Cameroun: CEP, FSLC – A la conquête du premier diplôme


Plus de 400 000 élèves sont rendus dès les premières heures hier dans les centres d’examen, accompagnés de leurs parents.

« Voici ta boîte académique. Pour l’ouvrir, appuie juste ici. Quant à ton numéro de table, il faut te rassurer que c’est le bon. Si tu as des doutes, renseigne-toi auprès de ton surveillant », conseille la mère du petit Yannel Ovassa avant son entrée dans l’enceinte du sous-d’examen de l’école publique d’Efoulan groupe B. Sous le coup de l’émotion, le jeune garçon inscrit candidat libre au Certificat d’études primaires (Cep) fond en larmes. Il est ému par les conseils de sa mère qui a tenu à l’accompagner malgré son état de santé. Pour immortaliser ce moment, Lylie Akamba prend quelques images de son fils en lui demandant de se calmer.
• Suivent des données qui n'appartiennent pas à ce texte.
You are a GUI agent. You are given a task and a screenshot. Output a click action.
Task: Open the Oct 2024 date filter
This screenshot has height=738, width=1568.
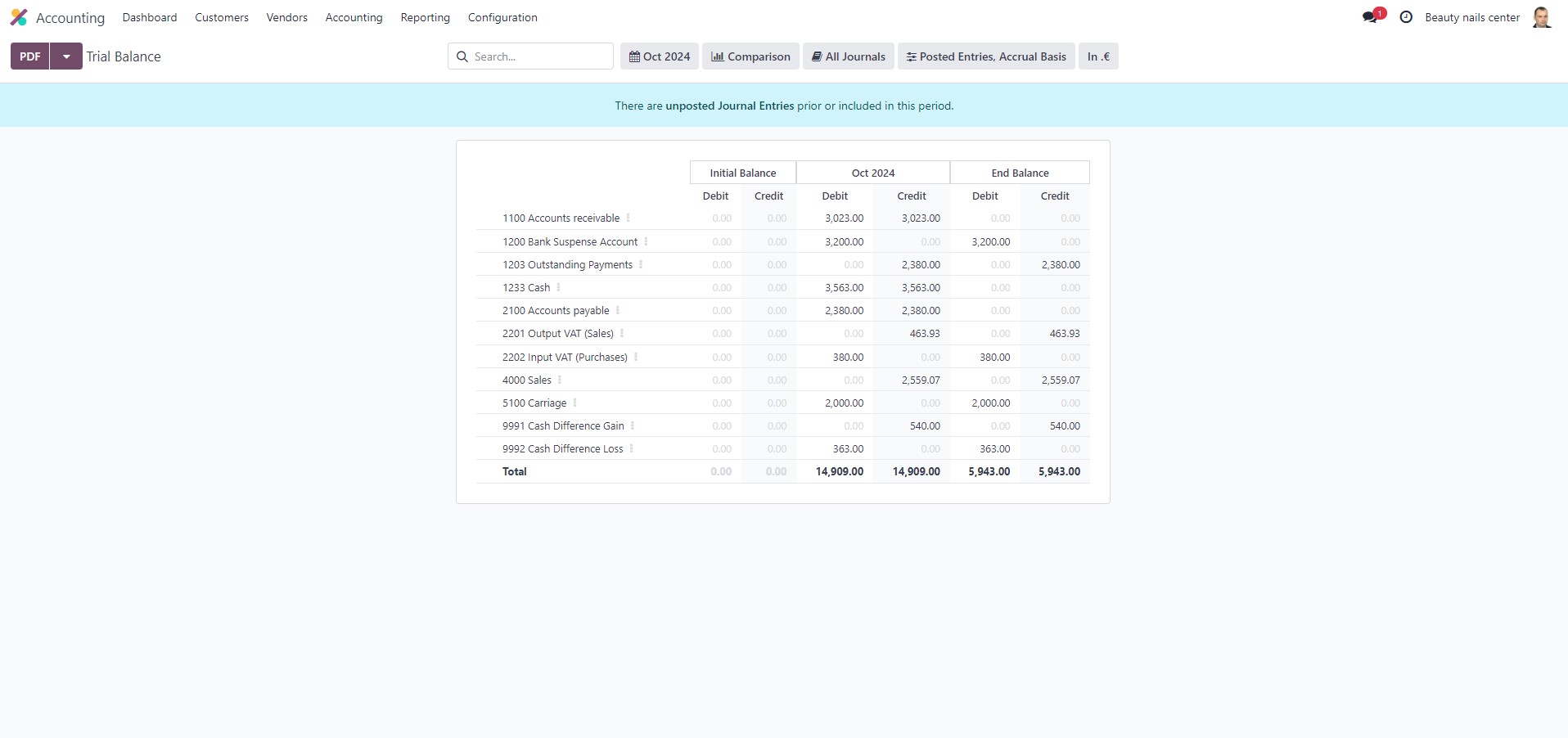point(659,56)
Elle le rassure même qu’elle sera présente dès sa sortie, à la fin de cette première journée.

Les parents déposent progressivement leurs enfants. Ceux qui n’ont pas eu le temps de voir les noms affichés depuis la veille sont quelque peu embrouillés. C’est le cas de Jean P., qui a du mal à retrouver la salle de sa fille. Entre les deux sous-centres opposés, il est désorienté. Il parvient même à transférer son stress à sa fille qui se fatigue de courir dans tous les sens. « Papa, il faut voir la directrice. Moi je vais attendre ici je suis déjà épuisée », lui dit sa fille. Dix minutes plus tard, avec un ouf de soulagement, Jean P. retrouve le nom et la salle de composition de sa jeune fille.
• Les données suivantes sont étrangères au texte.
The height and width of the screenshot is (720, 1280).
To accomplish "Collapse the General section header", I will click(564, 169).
Tout à côté, Marguerite M, parent d’élève aussi, est inquiète pour sa fille. Candidate venant d’un autre établissement, la jeune Mireille G., est en civil. Assise hors du sous-centre d’examen, Marguerite M., se laisse influencer par des commentaires des autres parents. « On a dit tenue obligatoire pour tout le monde », disent-elles. Marguerite panique, « Vont-ils faire sortir ma fille de la salle d’examen ? », s’interroge-t-elle à voix haute. Attentive aux discussions, le chef de sous-centre d’examen, Bernadette Chantal Mendouga, qui accueille encore les enfants à leur arrivée rassure : « Madame tous les enfants vont composer. Qu’ils soient en tenue de classe ou non, ils vont passer cet examen. Il suffit juste que leurs noms soient sur les listes ». C’est le cœur tranquille que la mère quitte les lieux. Les autres parents, malgré l’injonction de Madame Mendouga de rentrer chez eux, restent. Certains attendent la pause, d’autres le son de cloche de la première épreuve et d’autres encore, décident de faire le pied de grue. Ils attendent la fin de cette première journée.
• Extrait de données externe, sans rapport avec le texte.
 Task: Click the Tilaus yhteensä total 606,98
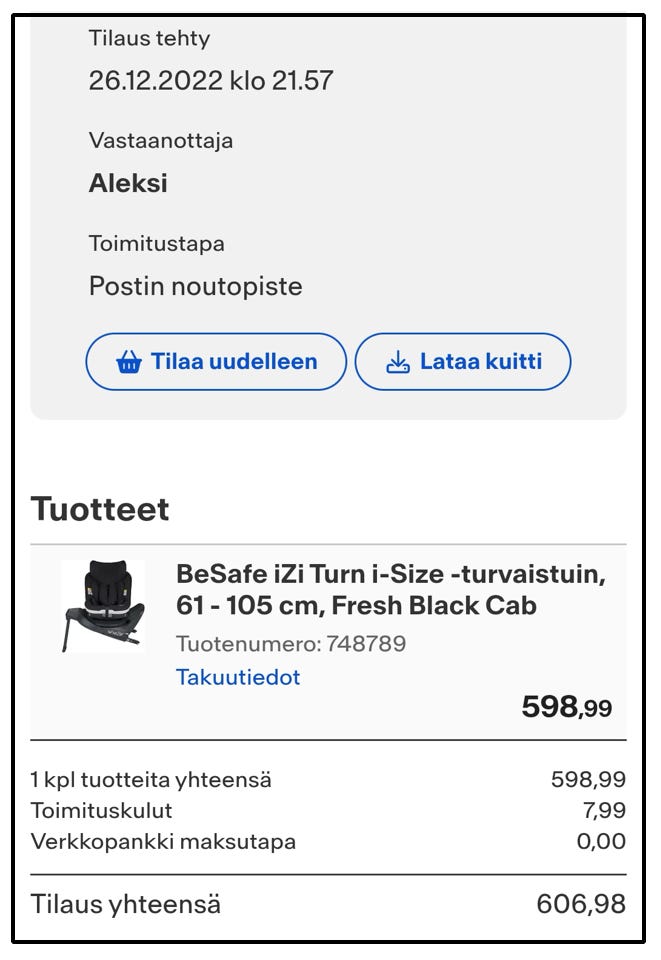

8h. début de la première épreuve. Les enfants sont bien installés. C’est par la dictée que tout commence. C’est parti pour 30 minutes. Assis deux par banc et 25 par salle, les candidats portent tous des masques et respectent la distanciation. Même cliché au sous-centre du Complexe scolaire bilingue Saint Joseph de Mvolyé, où des candidats passent l’épreuve du First School Leaving Certificates (Fslc). D’après le chef du sous-centre, Cornelius Nsah, tous les candidats sont présents. A 8h 30, la première épreuve, Mathematic Paper I qui appelle le candidat à être rapide dans le calcul est déjà bouclée. Place à la seconde, Mathematic Paper II qui durera 1h30. L’examen qui s’achève ce jour présente sur toute l’étendue du territoire national 413 030 candidats, dont, 319 515 pour le Cep et 93 515 pour le FSLC.